(Extracted information):
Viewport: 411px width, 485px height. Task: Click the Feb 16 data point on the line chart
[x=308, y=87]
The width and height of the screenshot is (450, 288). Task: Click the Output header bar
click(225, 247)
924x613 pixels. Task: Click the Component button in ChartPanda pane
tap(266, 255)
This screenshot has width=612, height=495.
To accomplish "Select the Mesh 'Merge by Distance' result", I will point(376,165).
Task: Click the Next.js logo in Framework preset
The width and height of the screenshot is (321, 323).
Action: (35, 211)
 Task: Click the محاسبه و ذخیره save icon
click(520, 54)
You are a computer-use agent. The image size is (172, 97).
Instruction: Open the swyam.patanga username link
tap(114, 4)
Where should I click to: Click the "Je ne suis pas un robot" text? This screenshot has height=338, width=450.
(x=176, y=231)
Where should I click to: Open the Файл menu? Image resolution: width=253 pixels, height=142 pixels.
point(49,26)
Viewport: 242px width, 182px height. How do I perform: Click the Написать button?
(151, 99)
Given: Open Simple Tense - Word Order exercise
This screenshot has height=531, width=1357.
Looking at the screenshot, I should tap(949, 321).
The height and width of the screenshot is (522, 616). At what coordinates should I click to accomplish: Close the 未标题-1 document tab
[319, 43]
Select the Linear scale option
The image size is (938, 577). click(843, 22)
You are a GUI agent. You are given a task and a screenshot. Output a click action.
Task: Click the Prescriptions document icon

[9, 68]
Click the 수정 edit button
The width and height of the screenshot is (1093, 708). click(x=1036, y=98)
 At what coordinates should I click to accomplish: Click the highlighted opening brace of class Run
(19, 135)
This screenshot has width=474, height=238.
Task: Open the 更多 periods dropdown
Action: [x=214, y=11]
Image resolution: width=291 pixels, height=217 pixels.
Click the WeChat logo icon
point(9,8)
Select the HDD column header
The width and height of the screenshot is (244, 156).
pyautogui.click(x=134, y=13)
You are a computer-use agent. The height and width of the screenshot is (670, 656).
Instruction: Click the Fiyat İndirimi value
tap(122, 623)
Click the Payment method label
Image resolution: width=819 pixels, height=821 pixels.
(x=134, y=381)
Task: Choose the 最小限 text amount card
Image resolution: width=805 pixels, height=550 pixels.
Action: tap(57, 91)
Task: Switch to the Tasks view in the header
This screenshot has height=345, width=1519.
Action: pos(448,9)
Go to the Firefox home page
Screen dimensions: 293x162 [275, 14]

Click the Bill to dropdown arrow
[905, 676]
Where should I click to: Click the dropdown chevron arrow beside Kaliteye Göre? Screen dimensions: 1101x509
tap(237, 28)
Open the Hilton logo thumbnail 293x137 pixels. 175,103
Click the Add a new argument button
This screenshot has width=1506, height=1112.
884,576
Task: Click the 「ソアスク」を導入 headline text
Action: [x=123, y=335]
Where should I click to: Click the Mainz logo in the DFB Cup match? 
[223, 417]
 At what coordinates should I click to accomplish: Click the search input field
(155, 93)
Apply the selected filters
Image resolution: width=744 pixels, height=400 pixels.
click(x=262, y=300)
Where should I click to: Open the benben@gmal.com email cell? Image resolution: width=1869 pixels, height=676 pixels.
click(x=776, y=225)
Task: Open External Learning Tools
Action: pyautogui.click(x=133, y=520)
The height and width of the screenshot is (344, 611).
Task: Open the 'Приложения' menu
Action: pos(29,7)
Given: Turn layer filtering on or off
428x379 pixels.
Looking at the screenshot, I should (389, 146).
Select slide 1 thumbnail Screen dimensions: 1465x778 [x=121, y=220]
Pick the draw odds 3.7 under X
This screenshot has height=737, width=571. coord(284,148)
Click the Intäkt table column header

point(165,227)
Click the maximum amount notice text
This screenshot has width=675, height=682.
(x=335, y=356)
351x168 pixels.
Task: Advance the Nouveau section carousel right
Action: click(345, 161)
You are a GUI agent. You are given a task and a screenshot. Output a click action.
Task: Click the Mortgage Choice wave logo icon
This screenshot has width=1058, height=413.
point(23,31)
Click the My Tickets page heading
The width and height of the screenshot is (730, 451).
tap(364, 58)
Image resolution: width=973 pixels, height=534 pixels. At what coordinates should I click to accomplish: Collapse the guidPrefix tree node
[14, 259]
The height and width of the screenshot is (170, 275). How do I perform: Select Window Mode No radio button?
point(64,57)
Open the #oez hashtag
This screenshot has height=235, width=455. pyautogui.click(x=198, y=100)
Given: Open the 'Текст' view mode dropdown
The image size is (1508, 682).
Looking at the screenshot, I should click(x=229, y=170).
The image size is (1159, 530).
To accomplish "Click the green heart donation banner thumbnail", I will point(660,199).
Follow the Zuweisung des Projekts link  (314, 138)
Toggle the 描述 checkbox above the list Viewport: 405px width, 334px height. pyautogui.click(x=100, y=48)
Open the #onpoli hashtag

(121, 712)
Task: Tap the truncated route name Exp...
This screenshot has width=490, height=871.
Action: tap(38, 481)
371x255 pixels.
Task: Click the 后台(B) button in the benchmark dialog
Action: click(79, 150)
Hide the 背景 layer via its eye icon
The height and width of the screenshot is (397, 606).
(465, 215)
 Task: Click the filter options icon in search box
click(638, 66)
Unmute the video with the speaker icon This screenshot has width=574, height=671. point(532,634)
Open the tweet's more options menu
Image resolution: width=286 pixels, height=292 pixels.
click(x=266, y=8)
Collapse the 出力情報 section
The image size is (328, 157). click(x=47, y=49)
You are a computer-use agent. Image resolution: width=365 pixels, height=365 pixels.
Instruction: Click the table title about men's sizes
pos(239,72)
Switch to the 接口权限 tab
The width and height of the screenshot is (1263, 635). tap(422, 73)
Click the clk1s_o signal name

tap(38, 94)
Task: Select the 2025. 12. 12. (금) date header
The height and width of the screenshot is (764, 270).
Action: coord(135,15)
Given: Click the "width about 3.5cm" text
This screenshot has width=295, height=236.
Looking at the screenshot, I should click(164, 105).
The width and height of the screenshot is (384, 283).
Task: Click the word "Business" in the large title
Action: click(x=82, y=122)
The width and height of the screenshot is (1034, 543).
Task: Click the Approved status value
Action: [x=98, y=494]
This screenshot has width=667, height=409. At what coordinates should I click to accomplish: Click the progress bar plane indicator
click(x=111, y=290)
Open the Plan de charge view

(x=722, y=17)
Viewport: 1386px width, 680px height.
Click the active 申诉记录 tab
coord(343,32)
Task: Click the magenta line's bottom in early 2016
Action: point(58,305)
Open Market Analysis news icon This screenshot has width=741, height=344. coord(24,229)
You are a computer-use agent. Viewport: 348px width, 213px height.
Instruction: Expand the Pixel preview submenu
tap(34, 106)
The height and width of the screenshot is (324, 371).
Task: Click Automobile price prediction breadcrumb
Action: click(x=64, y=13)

(About this exercise):
The records above need to be written out once more, exactly.

(Your response):
Viewport: 411px width, 485px height. Task: Click the Feb 16 data point on the line chart
[x=308, y=87]
The width and height of the screenshot is (450, 288). Task: Click the Output header bar
click(225, 247)
924x613 pixels. Task: Click the Component button in ChartPanda pane
tap(266, 255)
This screenshot has width=612, height=495.
To accomplish "Select the Mesh 'Merge by Distance' result", I will point(376,165).
Task: Click the Next.js logo in Framework preset
The width and height of the screenshot is (321, 323).
Action: (35, 211)
 Task: Click the محاسبه و ذخیره save icon
click(520, 54)
You are a computer-use agent. The image size is (172, 97).
Instruction: Open the swyam.patanga username link
tap(114, 4)
Where should I click to: Click the "Je ne suis pas un robot" text? This screenshot has height=338, width=450.
(x=176, y=231)
Where should I click to: Open the Файл menu? Image resolution: width=253 pixels, height=142 pixels.
point(49,26)
Viewport: 242px width, 182px height. How do I perform: Click the Написать button?
(151, 99)
Given: Open Simple Tense - Word Order exercise
This screenshot has height=531, width=1357.
Looking at the screenshot, I should tap(949, 321).
The height and width of the screenshot is (522, 616). At what coordinates should I click to accomplish: Close the 未标题-1 document tab
[319, 43]
Select the Linear scale option
The image size is (938, 577). click(843, 22)
You are a GUI agent. You are given a task and a screenshot. Output a click action.
Task: Click the Prescriptions document icon

[9, 68]
Click the 수정 edit button
The width and height of the screenshot is (1093, 708). click(x=1036, y=98)
 At what coordinates should I click to accomplish: Click the highlighted opening brace of class Run
(19, 135)
This screenshot has width=474, height=238.
Task: Open the 更多 periods dropdown
Action: [x=214, y=11]
Image resolution: width=291 pixels, height=217 pixels.
Click the WeChat logo icon
point(9,8)
Select the HDD column header
The width and height of the screenshot is (244, 156).
pyautogui.click(x=134, y=13)
You are a computer-use agent. The height and width of the screenshot is (670, 656).
Instruction: Click the Fiyat İndirimi value
tap(122, 623)
Click the Payment method label
Image resolution: width=819 pixels, height=821 pixels.
(x=134, y=381)
Task: Choose the 最小限 text amount card
Image resolution: width=805 pixels, height=550 pixels.
Action: tap(57, 91)
Task: Switch to the Tasks view in the header
This screenshot has height=345, width=1519.
Action: pos(448,9)
Go to the Firefox home page
Screen dimensions: 293x162 [275, 14]

Click the Bill to dropdown arrow
[905, 676]
Where should I click to: Click the dropdown chevron arrow beside Kaliteye Göre? Screen dimensions: 1101x509
tap(237, 28)
Open the Hilton logo thumbnail 293x137 pixels. 175,103
Click the Add a new argument button
This screenshot has width=1506, height=1112.
884,576
Task: Click the 「ソアスク」を導入 headline text
Action: [x=123, y=335]
Where should I click to: Click the Mainz logo in the DFB Cup match? 
[223, 417]
 At what coordinates should I click to accomplish: Click the search input field
(155, 93)
Apply the selected filters
Image resolution: width=744 pixels, height=400 pixels.
click(x=262, y=300)
Where should I click to: Open the benben@gmal.com email cell? Image resolution: width=1869 pixels, height=676 pixels.
click(x=776, y=225)
Task: Open External Learning Tools
Action: pyautogui.click(x=133, y=520)
The height and width of the screenshot is (344, 611).
Task: Open the 'Приложения' menu
Action: pos(29,7)
Given: Turn layer filtering on or off
428x379 pixels.
Looking at the screenshot, I should (389, 146).
Select slide 1 thumbnail Screen dimensions: 1465x778 [x=121, y=220]
Pick the draw odds 3.7 under X
This screenshot has height=737, width=571. coord(284,148)
Click the Intäkt table column header

point(165,227)
Click the maximum amount notice text
This screenshot has width=675, height=682.
(x=335, y=356)
351x168 pixels.
Task: Advance the Nouveau section carousel right
Action: click(345, 161)
You are a GUI agent. You are given a task and a screenshot. Output a click action.
Task: Click the Mortgage Choice wave logo icon
This screenshot has width=1058, height=413.
point(23,31)
Click the My Tickets page heading
The width and height of the screenshot is (730, 451).
tap(364, 58)
Image resolution: width=973 pixels, height=534 pixels. At what coordinates should I click to accomplish: Collapse the guidPrefix tree node
[14, 259]
The height and width of the screenshot is (170, 275). How do I perform: Select Window Mode No radio button?
point(64,57)
Open the #oez hashtag
This screenshot has height=235, width=455. pyautogui.click(x=198, y=100)
Given: Open the 'Текст' view mode dropdown
The image size is (1508, 682).
Looking at the screenshot, I should click(x=229, y=170).
The image size is (1159, 530).
To accomplish "Click the green heart donation banner thumbnail", I will point(660,199).
Follow the Zuweisung des Projekts link  (314, 138)
Toggle the 描述 checkbox above the list Viewport: 405px width, 334px height. pyautogui.click(x=100, y=48)
Open the #onpoli hashtag

(121, 712)
Task: Tap the truncated route name Exp...
This screenshot has width=490, height=871.
Action: tap(38, 481)
371x255 pixels.
Task: Click the 后台(B) button in the benchmark dialog
Action: click(79, 150)
Hide the 背景 layer via its eye icon
The height and width of the screenshot is (397, 606).
(465, 215)
 Task: Click the filter options icon in search box
click(638, 66)
Unmute the video with the speaker icon This screenshot has width=574, height=671. point(532,634)
Open the tweet's more options menu
Image resolution: width=286 pixels, height=292 pixels.
click(x=266, y=8)
Collapse the 出力情報 section
The image size is (328, 157). click(x=47, y=49)
You are a computer-use agent. Image resolution: width=365 pixels, height=365 pixels.
Instruction: Click the table title about men's sizes
pos(239,72)
Switch to the 接口权限 tab
The width and height of the screenshot is (1263, 635). tap(422, 73)
Click the clk1s_o signal name

tap(38, 94)
Task: Select the 2025. 12. 12. (금) date header
The height and width of the screenshot is (764, 270).
Action: coord(135,15)
Given: Click the "width about 3.5cm" text
This screenshot has width=295, height=236.
Looking at the screenshot, I should click(164, 105).
The width and height of the screenshot is (384, 283).
Task: Click the word "Business" in the large title
Action: click(x=82, y=122)
The width and height of the screenshot is (1034, 543).
Task: Click the Approved status value
Action: [x=98, y=494]
This screenshot has width=667, height=409. At what coordinates should I click to accomplish: Click the progress bar plane indicator
click(x=111, y=290)
Open the Plan de charge view

(x=722, y=17)
Viewport: 1386px width, 680px height.
Click the active 申诉记录 tab
coord(343,32)
Task: Click the magenta line's bottom in early 2016
Action: point(58,305)
Open Market Analysis news icon This screenshot has width=741, height=344. coord(24,229)
You are a computer-use agent. Viewport: 348px width, 213px height.
Instruction: Expand the Pixel preview submenu
tap(34, 106)
The height and width of the screenshot is (324, 371).
Task: Click Automobile price prediction breadcrumb
Action: click(x=64, y=13)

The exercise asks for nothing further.